Pemprov Sumbar Siapkan Strategi Raih Penghargaan APN 2019

"Setelah melalui proses penjaringan Pemprov Sumbar diundang untuk mengikuti proses tahap dua setelah bersaing dengan banyak provinsi di Indonesia"
Kantor Gubernur Sumbar (Rumah Bagonjong) (KLIKPOSITIF/Joni Abdul Kasir )

PADANG, KLIKPOSITIF - Pemerintah Provinsi Sumatera Barat (Pemprov Sumbar) masuk dalam nominasi penerima penerima penghargaan Anugerah Pandu Negeri (APN) 2019 yang diselenggarakan Indonesian Institute for Public Governance (IIPG).

Setelah melalui proses penjaringan Pemprov Sumbar diundang untuk mengikuti proses tahap dua setelah bersaing dengan banyak provinsi di Indonesia.

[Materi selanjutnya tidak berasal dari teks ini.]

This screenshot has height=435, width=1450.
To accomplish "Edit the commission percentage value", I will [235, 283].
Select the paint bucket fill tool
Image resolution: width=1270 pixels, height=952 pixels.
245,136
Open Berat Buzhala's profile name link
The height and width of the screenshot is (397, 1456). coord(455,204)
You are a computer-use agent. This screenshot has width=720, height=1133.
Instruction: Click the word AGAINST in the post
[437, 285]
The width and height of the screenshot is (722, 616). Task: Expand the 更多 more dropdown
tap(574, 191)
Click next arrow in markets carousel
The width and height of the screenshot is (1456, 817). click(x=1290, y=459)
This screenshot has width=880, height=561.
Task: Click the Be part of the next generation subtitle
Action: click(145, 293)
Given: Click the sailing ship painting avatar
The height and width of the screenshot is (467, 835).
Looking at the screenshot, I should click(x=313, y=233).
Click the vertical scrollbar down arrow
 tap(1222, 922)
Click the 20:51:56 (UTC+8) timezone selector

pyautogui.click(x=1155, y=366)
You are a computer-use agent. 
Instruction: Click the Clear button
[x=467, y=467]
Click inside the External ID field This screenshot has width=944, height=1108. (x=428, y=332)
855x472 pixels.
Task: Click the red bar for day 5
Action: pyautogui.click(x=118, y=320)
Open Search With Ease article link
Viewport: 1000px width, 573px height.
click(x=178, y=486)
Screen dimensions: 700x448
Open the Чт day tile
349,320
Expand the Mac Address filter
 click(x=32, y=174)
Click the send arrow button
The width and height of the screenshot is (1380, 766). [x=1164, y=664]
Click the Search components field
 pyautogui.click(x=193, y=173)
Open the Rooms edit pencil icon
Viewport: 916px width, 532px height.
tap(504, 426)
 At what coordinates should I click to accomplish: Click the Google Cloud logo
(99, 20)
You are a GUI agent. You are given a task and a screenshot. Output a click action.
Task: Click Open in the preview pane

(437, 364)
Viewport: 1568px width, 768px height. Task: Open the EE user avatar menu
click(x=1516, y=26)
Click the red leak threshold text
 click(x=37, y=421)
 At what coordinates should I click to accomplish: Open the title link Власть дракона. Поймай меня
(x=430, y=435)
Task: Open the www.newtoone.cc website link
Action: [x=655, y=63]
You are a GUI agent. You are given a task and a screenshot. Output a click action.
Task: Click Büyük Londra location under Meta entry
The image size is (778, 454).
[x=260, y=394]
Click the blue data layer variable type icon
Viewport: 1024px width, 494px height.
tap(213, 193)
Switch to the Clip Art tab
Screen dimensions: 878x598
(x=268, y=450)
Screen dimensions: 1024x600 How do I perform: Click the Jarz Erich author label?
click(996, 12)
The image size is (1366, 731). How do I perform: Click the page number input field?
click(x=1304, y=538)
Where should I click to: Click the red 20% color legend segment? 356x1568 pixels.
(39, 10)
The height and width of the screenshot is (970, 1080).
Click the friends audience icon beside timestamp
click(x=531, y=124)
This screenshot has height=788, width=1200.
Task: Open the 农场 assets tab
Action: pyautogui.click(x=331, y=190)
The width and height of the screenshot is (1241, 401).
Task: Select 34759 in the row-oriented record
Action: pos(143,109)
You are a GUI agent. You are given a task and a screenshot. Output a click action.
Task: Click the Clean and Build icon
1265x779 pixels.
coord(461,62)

Anugerah Pandu Negeri merupakan ajang pemberian penghargaan tahunan yang dilaksanakan oleh Indonesian Institute for Public Governance (IIPG) untuk pemerintah provinsi, kabupaten dan kota terbaik serta pemimpin yang inovatif yang telah berhasil melakukan terobosan dalam peningkatan pertumbuhan sosio-ekonomi melalui reformasi tata kelola yang amanah.

"Kita telah melalui penseleksian dari tim IIPG, dan telah melalui proses tahap 1 dan masuk ke dalam nominasi, untuk aspek tahap 2 ini kami akan mempersiapkan segala materi untuk penilaian," ujar Gubernur Sumbar, Irwan Prayitno, Jumat, 9 Agustus 2019.

Dikatakannya, materi yang akan disiapkan oleh Sumbar sendiri untuk dipersentasikan kepada tim penilai nantinya memang betul-betul inovasi yang bersentuhan langsung dengan masyarakat. 

Dari 15 bidang yang unggulan yang ditawarkan masukan daftar penilaian, ada 3 bisa yang dipilih tim Sumbar yang betul-betul berdampak kepada masyarakat. Yakni, kesehatan masyarakat, pengembangan ekonomi bisnis dan pelayanan publik.

"Tiga pilihan itu karena banyak inovasi yang telah kita lakukan, contohnya dalam kesehatan masyarakat memiliki inovasi Basaba, lalu gerakan sumbar bersih, dan lainnya," tutur Irwan.

Untuk itu, Irwan meminta Organisasi Perangkat Daerah (OPD) yang ada masuk dalam bidang program unggulan yang dipilih ini untuk menyiapkan materi untuk dikirim ke tim penilai.

"Jadi materi yang kita kirim mesti disegeralan, sebab paling lambat ditunggu sama tim penilai pada 19 Agustus 2019," tukasnya.